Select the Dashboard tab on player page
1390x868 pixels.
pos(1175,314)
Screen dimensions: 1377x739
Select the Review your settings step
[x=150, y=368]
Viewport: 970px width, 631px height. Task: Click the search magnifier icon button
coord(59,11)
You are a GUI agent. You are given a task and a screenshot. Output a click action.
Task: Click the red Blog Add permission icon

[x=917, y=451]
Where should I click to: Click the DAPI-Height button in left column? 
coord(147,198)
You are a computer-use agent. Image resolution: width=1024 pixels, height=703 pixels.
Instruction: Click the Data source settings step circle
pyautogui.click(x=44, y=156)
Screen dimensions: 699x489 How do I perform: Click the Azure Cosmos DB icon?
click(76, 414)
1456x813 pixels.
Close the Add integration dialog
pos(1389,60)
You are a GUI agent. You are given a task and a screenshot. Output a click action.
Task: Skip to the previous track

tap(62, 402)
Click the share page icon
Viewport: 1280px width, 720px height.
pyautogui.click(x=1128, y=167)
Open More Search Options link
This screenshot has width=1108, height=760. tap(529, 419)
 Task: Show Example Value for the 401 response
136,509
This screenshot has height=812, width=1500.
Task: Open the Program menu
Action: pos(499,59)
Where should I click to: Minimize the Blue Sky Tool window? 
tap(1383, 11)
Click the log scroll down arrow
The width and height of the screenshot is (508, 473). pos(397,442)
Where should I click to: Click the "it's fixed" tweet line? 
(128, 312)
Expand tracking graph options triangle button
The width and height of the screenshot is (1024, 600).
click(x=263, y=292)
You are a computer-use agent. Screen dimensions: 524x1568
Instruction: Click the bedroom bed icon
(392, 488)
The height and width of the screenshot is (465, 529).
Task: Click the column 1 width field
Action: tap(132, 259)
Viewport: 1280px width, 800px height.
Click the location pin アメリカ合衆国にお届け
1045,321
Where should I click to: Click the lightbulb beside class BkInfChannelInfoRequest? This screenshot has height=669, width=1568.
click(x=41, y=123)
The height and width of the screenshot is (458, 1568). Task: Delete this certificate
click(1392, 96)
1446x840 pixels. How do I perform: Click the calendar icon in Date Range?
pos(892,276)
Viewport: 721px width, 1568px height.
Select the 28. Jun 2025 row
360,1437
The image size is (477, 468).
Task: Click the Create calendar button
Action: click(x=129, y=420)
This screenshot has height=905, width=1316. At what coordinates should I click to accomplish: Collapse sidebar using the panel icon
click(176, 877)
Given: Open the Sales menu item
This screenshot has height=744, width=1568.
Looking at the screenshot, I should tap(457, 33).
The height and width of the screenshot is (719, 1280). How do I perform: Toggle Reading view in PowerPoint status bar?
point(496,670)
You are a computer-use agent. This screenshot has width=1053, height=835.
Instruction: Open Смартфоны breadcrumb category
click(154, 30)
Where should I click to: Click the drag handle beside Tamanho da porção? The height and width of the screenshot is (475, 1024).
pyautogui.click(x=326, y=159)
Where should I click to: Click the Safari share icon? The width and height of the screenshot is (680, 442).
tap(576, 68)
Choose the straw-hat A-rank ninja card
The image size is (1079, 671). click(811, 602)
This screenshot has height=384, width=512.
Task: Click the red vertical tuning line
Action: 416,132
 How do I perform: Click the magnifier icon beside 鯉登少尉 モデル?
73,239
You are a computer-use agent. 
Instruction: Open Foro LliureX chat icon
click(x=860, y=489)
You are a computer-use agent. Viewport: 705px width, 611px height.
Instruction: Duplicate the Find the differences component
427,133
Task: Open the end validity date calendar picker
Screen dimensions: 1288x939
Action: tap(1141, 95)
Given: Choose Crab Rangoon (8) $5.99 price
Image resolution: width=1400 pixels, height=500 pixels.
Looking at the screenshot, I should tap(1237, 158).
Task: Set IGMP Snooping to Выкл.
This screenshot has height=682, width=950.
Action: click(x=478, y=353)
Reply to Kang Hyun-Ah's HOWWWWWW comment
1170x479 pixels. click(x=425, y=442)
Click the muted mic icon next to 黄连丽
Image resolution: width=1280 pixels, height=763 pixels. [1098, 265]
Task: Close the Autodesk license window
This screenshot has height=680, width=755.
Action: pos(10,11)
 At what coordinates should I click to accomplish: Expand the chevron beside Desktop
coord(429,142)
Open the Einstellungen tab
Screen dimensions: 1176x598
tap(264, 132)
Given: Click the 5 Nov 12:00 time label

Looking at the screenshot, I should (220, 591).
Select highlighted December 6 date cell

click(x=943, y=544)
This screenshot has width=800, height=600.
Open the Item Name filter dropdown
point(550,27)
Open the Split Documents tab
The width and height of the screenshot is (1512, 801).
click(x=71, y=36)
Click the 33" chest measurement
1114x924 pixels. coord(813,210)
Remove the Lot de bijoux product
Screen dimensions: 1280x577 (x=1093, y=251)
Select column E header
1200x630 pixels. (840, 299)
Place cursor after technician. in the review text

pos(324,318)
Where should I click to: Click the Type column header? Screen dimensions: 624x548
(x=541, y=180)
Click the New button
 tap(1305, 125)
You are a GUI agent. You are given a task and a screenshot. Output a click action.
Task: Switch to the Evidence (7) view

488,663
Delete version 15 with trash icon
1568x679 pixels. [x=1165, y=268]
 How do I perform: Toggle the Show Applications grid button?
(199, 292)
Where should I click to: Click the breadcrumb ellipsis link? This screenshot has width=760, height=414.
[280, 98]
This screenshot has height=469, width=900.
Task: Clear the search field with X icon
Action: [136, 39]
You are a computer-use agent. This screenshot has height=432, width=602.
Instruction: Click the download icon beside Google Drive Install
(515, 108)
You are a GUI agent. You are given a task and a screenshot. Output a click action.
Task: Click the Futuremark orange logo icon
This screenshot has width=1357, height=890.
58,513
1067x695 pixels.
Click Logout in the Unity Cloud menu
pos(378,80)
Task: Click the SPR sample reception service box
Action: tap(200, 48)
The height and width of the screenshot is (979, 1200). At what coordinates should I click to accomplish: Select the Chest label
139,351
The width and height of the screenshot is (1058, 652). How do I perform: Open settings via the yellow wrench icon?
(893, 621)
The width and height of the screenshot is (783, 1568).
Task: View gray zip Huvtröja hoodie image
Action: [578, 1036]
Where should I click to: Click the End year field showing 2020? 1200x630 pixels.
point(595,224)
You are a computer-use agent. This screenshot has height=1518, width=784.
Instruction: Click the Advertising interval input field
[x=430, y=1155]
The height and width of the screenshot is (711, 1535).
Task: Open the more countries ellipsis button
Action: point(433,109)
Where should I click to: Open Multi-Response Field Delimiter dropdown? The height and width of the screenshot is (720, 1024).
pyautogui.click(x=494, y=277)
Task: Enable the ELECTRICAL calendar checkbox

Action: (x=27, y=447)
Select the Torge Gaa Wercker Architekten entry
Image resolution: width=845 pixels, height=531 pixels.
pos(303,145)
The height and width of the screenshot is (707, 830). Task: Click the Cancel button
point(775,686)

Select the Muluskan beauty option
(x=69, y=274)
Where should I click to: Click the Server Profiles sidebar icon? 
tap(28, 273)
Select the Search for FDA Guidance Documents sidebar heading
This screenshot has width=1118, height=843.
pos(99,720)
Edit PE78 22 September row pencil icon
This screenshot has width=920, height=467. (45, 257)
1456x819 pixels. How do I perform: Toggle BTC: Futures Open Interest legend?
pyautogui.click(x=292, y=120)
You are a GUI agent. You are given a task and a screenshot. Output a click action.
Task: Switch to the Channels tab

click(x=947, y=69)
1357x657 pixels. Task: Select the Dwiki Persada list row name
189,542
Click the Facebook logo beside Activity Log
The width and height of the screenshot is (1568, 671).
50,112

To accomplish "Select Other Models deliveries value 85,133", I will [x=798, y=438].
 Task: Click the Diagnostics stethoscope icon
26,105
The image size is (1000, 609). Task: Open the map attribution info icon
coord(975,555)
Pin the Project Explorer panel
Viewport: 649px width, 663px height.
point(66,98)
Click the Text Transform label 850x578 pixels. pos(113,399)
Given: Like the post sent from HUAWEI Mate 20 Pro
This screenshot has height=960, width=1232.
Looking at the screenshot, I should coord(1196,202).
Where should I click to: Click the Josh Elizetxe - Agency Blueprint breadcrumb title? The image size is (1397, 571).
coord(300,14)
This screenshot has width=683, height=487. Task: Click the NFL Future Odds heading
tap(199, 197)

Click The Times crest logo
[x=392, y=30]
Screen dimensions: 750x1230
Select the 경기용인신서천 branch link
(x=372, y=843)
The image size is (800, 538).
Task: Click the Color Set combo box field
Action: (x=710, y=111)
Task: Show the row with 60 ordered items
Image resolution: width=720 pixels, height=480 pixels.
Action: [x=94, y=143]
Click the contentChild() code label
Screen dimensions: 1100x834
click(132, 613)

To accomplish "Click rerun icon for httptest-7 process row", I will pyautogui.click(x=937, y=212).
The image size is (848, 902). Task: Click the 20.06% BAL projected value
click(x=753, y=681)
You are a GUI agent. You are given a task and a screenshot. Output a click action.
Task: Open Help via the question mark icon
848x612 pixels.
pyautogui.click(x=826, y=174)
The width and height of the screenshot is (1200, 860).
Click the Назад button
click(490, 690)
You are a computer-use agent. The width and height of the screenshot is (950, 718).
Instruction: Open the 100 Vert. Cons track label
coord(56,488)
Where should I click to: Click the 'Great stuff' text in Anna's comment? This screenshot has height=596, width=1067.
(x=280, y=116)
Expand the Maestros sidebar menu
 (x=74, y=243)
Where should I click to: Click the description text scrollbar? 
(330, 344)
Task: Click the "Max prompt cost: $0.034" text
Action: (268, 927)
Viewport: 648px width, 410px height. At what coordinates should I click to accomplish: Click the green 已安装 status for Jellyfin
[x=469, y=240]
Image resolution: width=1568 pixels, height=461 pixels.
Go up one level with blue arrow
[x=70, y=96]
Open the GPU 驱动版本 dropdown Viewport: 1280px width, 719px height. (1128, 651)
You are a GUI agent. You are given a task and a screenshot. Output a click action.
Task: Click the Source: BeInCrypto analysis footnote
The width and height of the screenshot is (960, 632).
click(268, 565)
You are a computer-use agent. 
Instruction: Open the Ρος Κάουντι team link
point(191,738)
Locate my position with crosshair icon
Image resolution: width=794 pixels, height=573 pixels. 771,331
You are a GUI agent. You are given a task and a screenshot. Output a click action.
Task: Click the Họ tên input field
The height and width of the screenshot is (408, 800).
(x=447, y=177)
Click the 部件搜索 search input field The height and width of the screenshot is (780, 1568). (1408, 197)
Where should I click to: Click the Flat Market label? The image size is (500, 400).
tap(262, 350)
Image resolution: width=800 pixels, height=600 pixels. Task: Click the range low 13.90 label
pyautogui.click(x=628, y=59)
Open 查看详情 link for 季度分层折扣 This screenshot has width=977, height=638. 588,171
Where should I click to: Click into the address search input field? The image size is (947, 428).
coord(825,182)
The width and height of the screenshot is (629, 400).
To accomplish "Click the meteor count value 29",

§ Problem to work on: Of all the entries above, output exactly the lines between the one holding "Given: Click the 5 Nov 12:00 time label" and the one holding "Task: Click the Futuremark orange logo icon", inclusive.

§ The answer:
Given: Click the 5 Nov 12:00 time label

Looking at the screenshot, I should (220, 591).
Select highlighted December 6 date cell

click(x=943, y=544)
This screenshot has width=800, height=600.
Open the Item Name filter dropdown
point(550,27)
Open the Split Documents tab
The width and height of the screenshot is (1512, 801).
click(x=71, y=36)
Click the 33" chest measurement
1114x924 pixels. coord(813,210)
Remove the Lot de bijoux product
Screen dimensions: 1280x577 (x=1093, y=251)
Select column E header
1200x630 pixels. (840, 299)
Place cursor after technician. in the review text

pos(324,318)
Where should I click to: Click the Type column header? Screen dimensions: 624x548
(x=541, y=180)
Click the New button
 tap(1305, 125)
You are a GUI agent. You are given a task and a screenshot. Output a click action.
Task: Switch to the Evidence (7) view

488,663
Delete version 15 with trash icon
1568x679 pixels. [x=1165, y=268]
 How do I perform: Toggle the Show Applications grid button?
(199, 292)
Where should I click to: Click the breadcrumb ellipsis link? This screenshot has width=760, height=414.
[280, 98]
This screenshot has height=469, width=900.
Task: Clear the search field with X icon
Action: [136, 39]
You are a computer-use agent. This screenshot has height=432, width=602.
Instruction: Click the download icon beside Google Drive Install
(515, 108)
You are a GUI agent. You are given a task and a screenshot. Output a click action.
Task: Click the Futuremark orange logo icon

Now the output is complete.